Objective:
Propose innovative solutions to make HPC hardware compliant with real-time constraints in terms of data acquisition, computing pipeline and high level programming models.

The purpose of this project is to merge the needs of HPC and real-time constraints in order to develop solutions that fit both domains, and allow their use for low latency, high throughput, real-time applications, by minimising latency and jitter but also proposing adapted and efficient programming models. These disruptive solutions will be tested onto systems from two different domains: a real-time control of adaptive optics (AO) systems, currently under design for the European Extremely Large Telescope (ELT), and a real-time adaptive beamforming (ABF), used by signal-processing applications (civilian and military).

In the academic and industrial worlds, reducing the latency between the input data and the availability of computing results is more and more required for HPC systems. This requirement means the capability to efficiently feed parallel processors used to address complex computing pipeline within the timeframe. To meet these real-time constraints, the mechanism of acquiring data have to be interleaved with the computations in an optimised way, while keeping three main characteristics of these systems:

  • Flexible: to allow their use on multiple applications and reduce costs,
  • Deterministic: for the control of computation and communication times,
  • High performance: to address the specific needs of compute intensive applications.

Exposing the data-acquisition task to the programmer by including it into the parallel programming model could be the solution to overlap data-transfers with computation. Current programming models lack this capability, as they are mainly functional-driven. Our project is to adapt the use of parallel architectures, such as many-cores, to match real-time constraints, as well as to extend current programming models to support event-driven models in which the computation is triggered by external events.
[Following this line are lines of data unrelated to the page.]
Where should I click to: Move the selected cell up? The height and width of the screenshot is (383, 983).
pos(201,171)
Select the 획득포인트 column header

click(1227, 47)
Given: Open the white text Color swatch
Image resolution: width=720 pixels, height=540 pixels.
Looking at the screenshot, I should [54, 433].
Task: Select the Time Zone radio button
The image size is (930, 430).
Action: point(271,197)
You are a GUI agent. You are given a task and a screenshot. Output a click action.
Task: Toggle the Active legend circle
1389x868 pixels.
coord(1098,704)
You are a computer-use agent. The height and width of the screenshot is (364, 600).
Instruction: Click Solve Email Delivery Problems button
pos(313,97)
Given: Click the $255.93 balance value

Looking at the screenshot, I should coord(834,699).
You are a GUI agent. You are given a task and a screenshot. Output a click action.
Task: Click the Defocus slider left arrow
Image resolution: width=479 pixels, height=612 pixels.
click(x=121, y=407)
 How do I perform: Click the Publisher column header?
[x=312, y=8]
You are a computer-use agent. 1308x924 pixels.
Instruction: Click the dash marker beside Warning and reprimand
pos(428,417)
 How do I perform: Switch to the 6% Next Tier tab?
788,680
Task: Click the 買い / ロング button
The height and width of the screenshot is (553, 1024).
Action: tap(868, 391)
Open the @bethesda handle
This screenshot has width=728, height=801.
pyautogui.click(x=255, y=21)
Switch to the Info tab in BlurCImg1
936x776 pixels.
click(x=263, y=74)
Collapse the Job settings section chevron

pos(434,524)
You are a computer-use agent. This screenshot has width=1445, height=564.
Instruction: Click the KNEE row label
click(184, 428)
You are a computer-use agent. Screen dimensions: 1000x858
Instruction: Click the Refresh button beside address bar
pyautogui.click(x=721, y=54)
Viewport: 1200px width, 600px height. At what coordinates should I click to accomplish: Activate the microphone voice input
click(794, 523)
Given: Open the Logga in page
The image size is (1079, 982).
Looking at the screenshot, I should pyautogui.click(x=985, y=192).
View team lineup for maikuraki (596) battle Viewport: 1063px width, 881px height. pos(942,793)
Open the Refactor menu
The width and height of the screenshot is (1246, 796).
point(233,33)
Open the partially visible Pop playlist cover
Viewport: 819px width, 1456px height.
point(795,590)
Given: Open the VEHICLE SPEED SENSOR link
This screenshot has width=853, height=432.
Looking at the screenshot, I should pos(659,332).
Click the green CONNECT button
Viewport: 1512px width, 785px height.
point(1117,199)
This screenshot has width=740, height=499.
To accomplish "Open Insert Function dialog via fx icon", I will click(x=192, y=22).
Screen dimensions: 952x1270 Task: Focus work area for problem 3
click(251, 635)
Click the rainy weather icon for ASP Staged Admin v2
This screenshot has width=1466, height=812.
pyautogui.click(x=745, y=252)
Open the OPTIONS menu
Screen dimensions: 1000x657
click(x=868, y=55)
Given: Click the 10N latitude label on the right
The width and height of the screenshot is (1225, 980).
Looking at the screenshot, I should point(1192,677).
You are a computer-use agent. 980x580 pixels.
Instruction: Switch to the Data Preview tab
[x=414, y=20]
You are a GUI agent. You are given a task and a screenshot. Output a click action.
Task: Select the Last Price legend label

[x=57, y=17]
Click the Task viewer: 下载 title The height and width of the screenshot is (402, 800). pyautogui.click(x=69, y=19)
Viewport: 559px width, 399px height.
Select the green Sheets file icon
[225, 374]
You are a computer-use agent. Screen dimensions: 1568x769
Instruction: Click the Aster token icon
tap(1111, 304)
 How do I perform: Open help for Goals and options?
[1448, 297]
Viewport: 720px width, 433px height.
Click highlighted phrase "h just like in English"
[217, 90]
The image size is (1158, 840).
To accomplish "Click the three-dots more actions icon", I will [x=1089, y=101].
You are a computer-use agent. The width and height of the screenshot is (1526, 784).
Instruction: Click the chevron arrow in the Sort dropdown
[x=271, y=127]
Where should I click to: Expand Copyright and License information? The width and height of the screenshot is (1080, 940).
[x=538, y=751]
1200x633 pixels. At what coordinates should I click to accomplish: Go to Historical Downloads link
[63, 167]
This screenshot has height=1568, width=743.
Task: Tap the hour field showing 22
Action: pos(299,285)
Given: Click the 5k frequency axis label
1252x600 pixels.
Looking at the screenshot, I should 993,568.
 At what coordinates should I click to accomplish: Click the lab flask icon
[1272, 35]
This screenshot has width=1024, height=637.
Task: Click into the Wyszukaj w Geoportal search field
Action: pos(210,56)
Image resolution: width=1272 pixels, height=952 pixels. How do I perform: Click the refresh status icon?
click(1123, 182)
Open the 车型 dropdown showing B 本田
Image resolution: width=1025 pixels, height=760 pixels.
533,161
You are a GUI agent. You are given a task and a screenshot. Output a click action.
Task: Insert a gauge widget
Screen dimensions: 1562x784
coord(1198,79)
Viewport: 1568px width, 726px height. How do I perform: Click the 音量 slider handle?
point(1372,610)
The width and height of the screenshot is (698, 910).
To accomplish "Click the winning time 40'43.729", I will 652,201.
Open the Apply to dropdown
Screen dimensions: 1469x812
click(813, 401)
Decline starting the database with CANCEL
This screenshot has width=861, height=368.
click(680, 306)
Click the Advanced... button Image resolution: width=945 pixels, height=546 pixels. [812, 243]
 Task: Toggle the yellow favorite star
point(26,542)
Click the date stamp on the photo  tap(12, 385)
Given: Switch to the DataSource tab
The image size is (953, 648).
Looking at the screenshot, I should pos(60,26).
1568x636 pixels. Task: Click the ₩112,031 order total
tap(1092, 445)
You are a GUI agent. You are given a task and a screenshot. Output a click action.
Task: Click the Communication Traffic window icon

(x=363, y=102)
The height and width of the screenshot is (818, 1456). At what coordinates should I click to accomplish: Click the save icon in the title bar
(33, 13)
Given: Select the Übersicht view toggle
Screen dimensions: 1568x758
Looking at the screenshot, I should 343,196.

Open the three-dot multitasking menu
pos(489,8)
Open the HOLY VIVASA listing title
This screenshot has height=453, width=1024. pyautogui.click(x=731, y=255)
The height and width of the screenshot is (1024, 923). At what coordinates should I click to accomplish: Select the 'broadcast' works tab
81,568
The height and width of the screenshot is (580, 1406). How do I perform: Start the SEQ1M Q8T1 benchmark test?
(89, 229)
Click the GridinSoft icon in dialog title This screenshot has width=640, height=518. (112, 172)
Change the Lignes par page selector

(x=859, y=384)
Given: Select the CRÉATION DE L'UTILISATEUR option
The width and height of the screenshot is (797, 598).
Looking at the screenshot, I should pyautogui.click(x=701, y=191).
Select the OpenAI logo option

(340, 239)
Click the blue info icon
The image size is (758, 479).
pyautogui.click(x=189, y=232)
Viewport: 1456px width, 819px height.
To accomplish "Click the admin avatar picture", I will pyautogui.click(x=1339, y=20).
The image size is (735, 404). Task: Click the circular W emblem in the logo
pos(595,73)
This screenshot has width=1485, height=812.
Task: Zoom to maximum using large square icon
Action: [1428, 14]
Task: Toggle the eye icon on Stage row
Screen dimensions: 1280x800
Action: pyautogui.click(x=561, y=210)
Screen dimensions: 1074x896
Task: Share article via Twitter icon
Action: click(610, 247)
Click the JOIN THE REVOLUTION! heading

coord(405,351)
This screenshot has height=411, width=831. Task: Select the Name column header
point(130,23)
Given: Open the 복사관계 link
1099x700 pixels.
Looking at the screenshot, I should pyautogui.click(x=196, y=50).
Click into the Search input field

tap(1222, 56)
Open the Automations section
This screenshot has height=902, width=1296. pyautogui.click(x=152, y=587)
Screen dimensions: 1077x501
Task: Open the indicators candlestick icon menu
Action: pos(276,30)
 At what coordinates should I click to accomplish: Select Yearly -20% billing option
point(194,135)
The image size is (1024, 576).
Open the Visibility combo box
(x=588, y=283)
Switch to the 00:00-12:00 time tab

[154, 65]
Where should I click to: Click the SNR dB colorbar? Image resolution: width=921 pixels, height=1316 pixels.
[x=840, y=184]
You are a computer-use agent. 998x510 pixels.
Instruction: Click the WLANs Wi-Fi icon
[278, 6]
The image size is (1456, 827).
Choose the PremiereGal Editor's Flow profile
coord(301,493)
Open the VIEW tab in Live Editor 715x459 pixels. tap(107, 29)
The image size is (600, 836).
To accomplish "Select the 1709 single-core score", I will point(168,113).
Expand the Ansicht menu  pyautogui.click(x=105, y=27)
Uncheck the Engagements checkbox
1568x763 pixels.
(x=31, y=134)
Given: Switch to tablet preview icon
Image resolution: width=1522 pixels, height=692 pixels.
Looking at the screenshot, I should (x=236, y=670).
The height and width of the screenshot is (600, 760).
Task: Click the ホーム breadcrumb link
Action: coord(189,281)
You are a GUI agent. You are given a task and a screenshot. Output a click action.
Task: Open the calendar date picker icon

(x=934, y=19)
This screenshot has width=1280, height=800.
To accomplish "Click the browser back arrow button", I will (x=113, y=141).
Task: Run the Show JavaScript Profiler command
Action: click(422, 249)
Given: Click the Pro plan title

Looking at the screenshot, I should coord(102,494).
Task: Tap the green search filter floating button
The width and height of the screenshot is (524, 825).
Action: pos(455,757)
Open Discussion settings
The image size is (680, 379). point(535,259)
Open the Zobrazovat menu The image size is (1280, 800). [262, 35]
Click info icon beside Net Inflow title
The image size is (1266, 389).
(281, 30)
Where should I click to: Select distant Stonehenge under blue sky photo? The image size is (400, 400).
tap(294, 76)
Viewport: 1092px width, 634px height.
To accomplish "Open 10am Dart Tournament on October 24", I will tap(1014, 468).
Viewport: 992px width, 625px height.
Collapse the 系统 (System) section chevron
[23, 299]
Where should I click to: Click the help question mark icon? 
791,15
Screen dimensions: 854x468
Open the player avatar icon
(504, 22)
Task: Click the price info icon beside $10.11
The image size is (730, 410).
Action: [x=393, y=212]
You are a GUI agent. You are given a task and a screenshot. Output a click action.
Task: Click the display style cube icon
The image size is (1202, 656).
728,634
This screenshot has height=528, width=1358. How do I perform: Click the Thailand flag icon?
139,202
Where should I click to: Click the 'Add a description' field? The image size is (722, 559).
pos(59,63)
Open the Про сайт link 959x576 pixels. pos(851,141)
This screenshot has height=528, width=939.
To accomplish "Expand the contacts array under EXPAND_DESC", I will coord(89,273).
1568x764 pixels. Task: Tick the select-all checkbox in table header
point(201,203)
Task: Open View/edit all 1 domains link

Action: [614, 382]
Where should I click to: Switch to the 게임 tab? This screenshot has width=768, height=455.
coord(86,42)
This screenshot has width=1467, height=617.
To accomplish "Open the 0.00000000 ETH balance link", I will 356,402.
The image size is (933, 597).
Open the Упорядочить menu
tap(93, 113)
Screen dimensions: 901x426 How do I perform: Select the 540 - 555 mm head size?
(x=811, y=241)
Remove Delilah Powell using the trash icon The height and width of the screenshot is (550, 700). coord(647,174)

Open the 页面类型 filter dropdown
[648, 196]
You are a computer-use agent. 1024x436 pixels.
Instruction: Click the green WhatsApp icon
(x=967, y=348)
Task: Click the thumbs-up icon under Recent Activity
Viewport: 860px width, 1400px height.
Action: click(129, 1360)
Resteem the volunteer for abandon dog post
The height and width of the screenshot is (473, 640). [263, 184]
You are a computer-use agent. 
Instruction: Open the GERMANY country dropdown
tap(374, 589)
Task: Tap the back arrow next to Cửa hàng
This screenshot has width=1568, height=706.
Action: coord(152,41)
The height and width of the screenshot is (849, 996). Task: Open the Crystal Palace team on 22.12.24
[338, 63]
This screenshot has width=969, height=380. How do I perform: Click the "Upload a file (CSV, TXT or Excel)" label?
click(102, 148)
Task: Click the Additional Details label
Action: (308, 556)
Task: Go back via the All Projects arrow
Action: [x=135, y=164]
The primary objectives for this project will be distributed into four main axes of research:

  • Evaluation of different parallel technologies (GPUs, FPGAs, many-cores and DSP fabrics), their corresponding parallel programming models (OpenMP, CUDA, OpenCL, SYCL…) and their limits in the context of embedded real-time applications and adaptation,
  • Innovations relating to parallel programming models to address real-time constraints:
    o Extensions on the language (targeting non HPC experts),
    o Improvement of the parallel execution model,
    o Modification of compiler and run-time mechanisms considering requirements,
  • Experimentation on real-time applications:
    o A signal processing application with size, weight and power constraints (Adaptive BeamForming), commonly used in the signal processing domain, by using signals from multi-directional receivers to build directional (spatial) beams, as a directional sensor could produce,
    o A typical pipeline for the Micado AO system (ELT first light instrument) using these enhanced programming models, including pixel processing, wavefront processing from pyramid wavefront sensor images and wavefront reconstruction including spatial and temporal filtering adapted to ELT constraints,

The performance of these two applications, in terms of performance and latency, will be evaluated on several compute technologies (many-core, GPU, FPGA) through benchmarking.

Project timeline

  • 12 months shared between Thales Research & Technology and l’Observatoire de Paris:
    o For parallel programming training and state of the art (beginning of PhD work),
    o To analyse the existing technologies in the different domains (state of the art)
    o To understand the requirements of the real-time systems,
  • 12 months (2 secondments of 6 months) at Barcelona Supercomputing Center for:
    o Compilation principles, methods and tools training,
    o Evaluation of parallel programming extensions (with special interest on OpenMP and CUDA),
    o Development of compiler and runtime techniques to support the proposed extensions.
  • 12 months shared between Thales Research & Technology and l’Observatoire de Paris to:
    o Apply the techniques to the identified systems (supported by TRT team and the engineering team of the Micado project),
    o Finalise the analysis, complete the research and write the thesis.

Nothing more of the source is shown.